Task directions
Go through the records and tally the lines that include the word "first". The answer is that total alone.
____ Provided data
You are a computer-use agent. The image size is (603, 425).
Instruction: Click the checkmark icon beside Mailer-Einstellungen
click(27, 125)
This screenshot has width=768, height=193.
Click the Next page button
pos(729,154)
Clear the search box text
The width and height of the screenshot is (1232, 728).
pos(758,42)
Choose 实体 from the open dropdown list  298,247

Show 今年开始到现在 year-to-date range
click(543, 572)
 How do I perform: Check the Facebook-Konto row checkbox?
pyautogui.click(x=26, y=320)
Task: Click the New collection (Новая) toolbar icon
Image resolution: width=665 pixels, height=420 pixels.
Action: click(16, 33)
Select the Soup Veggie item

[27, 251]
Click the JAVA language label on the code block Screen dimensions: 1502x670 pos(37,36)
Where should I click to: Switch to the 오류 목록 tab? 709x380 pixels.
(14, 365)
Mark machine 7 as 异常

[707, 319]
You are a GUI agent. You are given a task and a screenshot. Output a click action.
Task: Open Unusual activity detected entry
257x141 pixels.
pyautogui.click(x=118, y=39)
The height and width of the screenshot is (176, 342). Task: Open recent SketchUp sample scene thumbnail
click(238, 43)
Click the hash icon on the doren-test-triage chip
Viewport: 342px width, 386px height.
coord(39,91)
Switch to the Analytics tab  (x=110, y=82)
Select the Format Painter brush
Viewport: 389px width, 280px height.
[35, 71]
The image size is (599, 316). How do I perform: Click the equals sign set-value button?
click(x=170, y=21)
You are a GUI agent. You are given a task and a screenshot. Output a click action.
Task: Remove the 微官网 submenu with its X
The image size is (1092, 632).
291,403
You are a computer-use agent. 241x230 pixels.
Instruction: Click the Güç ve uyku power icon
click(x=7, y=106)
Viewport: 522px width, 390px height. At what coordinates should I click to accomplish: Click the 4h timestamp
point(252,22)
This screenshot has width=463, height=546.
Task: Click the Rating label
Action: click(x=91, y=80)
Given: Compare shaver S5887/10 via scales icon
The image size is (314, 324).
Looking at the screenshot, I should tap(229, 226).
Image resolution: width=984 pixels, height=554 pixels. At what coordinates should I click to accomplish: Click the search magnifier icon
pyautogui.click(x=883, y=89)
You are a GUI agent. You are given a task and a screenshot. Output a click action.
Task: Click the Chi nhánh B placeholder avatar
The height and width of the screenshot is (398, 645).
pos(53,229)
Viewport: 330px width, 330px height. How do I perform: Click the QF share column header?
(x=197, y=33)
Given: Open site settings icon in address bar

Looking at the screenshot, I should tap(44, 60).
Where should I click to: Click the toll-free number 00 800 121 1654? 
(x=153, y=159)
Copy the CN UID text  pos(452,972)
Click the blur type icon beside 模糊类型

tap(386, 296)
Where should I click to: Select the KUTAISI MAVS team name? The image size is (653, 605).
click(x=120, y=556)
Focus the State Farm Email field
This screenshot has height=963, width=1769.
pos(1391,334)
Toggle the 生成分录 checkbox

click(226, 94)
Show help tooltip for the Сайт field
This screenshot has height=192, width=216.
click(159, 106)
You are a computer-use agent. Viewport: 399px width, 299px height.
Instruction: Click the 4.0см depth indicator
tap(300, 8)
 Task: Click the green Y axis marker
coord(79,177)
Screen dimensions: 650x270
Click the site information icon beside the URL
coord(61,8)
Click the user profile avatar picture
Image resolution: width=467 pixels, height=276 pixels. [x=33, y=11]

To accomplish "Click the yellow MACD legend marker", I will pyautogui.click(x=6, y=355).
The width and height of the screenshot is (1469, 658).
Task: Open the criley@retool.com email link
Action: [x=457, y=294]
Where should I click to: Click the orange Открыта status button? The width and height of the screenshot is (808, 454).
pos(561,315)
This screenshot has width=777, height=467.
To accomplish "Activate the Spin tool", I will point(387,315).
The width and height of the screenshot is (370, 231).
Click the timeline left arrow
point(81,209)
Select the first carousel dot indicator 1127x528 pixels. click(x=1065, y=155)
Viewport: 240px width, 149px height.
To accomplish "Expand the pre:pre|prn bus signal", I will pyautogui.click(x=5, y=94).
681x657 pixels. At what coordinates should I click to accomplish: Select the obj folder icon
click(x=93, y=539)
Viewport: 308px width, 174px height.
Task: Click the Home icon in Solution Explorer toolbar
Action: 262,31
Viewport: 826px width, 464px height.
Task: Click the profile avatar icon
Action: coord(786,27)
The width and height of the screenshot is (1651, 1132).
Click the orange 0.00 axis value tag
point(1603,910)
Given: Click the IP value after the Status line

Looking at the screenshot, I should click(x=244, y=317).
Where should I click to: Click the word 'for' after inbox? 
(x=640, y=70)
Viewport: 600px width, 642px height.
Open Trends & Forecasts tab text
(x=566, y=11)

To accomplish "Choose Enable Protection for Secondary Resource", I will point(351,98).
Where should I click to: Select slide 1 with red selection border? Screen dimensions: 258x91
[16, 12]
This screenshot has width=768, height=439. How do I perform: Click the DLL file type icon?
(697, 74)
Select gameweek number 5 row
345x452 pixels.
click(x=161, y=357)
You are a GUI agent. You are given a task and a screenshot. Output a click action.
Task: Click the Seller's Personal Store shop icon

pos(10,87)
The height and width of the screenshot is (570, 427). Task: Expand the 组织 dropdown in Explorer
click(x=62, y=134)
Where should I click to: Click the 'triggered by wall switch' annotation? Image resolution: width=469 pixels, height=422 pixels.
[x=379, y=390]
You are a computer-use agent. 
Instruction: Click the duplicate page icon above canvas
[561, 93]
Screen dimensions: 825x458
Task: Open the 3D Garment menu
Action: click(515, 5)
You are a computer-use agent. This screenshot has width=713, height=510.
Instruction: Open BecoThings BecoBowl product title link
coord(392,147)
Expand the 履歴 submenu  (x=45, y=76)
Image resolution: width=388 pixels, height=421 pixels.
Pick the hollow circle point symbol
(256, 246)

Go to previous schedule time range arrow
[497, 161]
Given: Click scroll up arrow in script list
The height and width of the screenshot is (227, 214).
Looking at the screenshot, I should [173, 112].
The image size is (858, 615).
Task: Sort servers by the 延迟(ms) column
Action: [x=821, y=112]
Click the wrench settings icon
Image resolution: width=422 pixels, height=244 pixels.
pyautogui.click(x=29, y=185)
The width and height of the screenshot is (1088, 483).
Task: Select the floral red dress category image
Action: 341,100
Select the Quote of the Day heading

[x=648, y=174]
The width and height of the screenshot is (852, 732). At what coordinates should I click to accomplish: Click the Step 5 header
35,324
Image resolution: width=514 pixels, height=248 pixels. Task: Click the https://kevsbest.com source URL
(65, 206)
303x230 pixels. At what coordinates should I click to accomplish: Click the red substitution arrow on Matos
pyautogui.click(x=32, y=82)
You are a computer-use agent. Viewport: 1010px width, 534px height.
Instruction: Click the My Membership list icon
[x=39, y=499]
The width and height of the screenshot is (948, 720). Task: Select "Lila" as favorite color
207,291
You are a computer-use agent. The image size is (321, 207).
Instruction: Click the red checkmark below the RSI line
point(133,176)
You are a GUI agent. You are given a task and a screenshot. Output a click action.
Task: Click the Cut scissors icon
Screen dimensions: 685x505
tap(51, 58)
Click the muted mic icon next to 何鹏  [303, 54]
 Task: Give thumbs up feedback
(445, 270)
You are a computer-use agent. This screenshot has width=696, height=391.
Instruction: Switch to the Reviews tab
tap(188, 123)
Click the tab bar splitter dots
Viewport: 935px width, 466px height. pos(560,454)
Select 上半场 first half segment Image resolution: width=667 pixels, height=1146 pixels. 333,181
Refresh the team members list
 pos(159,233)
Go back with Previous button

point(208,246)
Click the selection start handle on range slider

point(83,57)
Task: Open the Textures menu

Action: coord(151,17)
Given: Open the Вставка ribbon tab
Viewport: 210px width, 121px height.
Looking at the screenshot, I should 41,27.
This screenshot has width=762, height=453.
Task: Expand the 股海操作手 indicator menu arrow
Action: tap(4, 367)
________
Exercise result
2